Non-T1 neurons misexpressing Or67d display VA-induced, dose-dependent activity. Typical single-unit recordings of non-T1 and T1 sensillum at different concentrations of VA in w¹¹¹⁸ controls and flies misexpressing Or67d. Action potentials from single sensilla were recorded with different stimulus concentrations of VA from 0.1 to 100%. The gray bars above each group represent duration of VA application (300 ms). The graph shows dose–response curves for wild-type T1 neurons (diamonds), non-T1 neurons misexpressing Or67d (squares), and w¹¹¹⁸ non-T1 (circles).

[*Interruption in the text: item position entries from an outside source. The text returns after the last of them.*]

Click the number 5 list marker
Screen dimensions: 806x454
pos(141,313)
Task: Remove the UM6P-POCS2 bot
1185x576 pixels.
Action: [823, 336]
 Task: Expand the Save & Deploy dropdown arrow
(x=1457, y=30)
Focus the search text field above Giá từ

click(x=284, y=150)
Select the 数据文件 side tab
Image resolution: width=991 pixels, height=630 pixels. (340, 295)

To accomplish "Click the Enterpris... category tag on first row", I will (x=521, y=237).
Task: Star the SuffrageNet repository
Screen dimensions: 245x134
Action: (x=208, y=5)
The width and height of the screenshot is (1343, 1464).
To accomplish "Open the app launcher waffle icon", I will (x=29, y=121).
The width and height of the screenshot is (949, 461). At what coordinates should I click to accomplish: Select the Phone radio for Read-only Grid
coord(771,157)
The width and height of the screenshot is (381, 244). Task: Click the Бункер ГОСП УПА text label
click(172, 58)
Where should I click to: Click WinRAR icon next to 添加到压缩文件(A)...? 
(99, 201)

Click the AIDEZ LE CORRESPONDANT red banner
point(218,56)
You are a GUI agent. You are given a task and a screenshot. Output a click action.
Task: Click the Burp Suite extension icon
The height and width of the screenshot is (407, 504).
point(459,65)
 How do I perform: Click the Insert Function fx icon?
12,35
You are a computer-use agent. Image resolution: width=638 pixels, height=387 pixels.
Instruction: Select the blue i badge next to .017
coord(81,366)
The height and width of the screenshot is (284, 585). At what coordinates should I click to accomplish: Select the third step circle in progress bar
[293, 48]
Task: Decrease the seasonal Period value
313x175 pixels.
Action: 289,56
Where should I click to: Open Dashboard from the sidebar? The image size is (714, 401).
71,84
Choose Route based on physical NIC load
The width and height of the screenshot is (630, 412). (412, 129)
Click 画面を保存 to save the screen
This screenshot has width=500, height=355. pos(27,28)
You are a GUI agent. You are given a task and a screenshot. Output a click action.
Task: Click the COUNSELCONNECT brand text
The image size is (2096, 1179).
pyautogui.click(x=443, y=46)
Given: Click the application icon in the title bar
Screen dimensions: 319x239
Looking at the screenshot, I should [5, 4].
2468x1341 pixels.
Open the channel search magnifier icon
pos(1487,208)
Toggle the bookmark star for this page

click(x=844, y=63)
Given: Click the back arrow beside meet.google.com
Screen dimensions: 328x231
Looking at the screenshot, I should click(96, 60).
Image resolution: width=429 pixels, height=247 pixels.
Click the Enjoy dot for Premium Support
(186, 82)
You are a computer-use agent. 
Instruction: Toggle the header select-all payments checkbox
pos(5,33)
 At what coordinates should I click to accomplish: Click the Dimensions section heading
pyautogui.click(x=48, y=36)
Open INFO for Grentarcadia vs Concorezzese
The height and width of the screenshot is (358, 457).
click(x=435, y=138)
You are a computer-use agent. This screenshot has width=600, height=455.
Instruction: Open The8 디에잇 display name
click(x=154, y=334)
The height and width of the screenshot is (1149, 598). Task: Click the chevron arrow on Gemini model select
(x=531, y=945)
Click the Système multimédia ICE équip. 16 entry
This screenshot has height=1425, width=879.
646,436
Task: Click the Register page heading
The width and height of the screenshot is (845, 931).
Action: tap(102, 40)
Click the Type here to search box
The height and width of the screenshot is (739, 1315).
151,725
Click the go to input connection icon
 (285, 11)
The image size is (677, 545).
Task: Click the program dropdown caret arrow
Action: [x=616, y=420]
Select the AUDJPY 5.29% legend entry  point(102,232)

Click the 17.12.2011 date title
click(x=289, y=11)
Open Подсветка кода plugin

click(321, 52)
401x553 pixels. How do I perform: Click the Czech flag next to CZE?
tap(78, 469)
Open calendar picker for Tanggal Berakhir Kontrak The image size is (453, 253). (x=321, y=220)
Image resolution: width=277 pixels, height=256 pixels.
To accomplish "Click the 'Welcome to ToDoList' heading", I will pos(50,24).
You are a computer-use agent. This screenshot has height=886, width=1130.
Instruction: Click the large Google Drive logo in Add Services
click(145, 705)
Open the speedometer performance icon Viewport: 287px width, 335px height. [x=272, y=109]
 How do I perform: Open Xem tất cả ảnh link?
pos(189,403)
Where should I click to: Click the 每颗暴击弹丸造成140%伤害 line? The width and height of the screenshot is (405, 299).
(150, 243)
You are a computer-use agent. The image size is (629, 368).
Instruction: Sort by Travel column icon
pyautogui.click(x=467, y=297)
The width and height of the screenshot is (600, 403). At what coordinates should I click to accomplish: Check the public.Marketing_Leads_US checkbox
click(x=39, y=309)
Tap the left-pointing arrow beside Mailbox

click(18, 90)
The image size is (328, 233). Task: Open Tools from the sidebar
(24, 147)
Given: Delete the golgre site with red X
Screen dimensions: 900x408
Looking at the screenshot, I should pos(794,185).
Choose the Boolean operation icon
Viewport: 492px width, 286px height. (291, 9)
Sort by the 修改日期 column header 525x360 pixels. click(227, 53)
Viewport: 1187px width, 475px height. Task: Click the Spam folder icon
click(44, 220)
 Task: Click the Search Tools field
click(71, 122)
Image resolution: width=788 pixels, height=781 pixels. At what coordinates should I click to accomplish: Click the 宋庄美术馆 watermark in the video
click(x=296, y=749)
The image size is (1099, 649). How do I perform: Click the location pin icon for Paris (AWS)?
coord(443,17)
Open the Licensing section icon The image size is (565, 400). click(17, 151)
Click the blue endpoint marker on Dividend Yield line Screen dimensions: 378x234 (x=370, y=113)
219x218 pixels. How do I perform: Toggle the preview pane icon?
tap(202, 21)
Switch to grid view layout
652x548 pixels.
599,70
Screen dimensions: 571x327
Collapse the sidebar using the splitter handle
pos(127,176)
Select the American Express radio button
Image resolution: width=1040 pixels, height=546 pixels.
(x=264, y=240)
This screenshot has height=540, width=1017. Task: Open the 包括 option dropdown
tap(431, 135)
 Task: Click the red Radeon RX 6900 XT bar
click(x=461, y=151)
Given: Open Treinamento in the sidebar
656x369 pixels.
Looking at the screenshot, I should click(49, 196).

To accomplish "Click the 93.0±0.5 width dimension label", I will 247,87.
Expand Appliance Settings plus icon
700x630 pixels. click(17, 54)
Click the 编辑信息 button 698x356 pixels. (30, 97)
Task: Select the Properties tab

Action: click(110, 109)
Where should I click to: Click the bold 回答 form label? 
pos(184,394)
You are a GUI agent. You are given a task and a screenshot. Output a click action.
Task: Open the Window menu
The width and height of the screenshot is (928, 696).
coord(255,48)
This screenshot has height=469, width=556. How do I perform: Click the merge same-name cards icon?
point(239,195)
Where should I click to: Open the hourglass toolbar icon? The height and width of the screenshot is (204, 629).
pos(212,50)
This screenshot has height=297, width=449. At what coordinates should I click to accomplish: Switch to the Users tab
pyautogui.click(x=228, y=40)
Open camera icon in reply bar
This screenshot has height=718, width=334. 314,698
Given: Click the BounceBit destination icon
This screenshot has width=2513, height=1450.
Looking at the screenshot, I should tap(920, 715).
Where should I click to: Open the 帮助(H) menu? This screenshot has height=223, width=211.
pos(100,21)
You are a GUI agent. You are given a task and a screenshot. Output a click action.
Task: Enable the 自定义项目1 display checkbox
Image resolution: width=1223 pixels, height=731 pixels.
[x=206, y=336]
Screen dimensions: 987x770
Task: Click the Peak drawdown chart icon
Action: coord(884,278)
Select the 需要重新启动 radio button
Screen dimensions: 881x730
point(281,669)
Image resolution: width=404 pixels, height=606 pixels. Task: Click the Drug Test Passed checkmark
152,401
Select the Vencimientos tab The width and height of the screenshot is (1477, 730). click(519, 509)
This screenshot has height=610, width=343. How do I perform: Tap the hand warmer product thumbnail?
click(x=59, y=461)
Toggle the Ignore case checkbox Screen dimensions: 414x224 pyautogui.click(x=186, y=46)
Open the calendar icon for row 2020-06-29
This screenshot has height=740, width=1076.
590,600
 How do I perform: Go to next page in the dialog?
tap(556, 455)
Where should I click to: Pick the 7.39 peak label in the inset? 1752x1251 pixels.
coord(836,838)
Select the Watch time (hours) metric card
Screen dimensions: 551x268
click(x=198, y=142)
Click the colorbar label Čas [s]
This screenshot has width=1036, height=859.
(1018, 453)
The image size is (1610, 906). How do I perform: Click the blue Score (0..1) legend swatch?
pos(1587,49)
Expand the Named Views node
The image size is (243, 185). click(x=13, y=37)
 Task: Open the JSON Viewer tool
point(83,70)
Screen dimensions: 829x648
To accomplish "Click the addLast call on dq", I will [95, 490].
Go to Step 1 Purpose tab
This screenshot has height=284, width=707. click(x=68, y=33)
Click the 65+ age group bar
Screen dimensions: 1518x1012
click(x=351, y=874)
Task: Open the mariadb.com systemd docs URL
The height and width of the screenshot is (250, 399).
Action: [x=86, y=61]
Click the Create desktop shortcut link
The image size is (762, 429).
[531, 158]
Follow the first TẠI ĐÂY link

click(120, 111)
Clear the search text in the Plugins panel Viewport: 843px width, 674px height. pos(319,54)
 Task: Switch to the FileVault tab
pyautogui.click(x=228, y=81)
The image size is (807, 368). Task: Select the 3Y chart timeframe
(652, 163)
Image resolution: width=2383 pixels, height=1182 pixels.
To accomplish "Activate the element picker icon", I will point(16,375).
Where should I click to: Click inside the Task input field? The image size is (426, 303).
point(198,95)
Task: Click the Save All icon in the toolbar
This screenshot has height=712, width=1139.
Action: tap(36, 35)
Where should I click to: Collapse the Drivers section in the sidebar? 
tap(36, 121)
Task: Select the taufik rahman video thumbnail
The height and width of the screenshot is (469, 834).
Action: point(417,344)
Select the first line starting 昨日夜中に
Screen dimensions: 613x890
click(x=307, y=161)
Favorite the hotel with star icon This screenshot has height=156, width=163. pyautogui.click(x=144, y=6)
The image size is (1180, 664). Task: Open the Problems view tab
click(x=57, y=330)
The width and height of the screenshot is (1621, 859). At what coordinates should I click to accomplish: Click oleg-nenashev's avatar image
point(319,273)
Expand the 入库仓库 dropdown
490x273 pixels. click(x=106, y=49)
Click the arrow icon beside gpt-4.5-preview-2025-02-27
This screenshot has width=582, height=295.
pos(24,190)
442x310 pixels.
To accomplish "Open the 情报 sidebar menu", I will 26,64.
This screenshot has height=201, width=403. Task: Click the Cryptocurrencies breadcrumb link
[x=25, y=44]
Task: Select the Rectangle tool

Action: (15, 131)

Note dose-dependent VA activation in non-T1 neurons from flies misexpressing Or67d, but not in the wild-type non-T1 neurons. The relative overexpression of Or67d in the T1 sensilla of the pELAV-Gal4; UAS Or67d animals did not alter VA sensitivity compared with wild-type T1 neurons. The experimental data were fitted with a logistic function, derived from the Hill equation (Hill, 1910). The statistical means and SEs were calculated using the values obtained from at least six independent experiments. Bottom panels, Representative raw traces from trichoid sensilla of flies misexpressing Or67d in the lush¹ mutant background. VA responses are absent in both T1 and non-T1 sensilla. Each data point represents the mean ± SEM.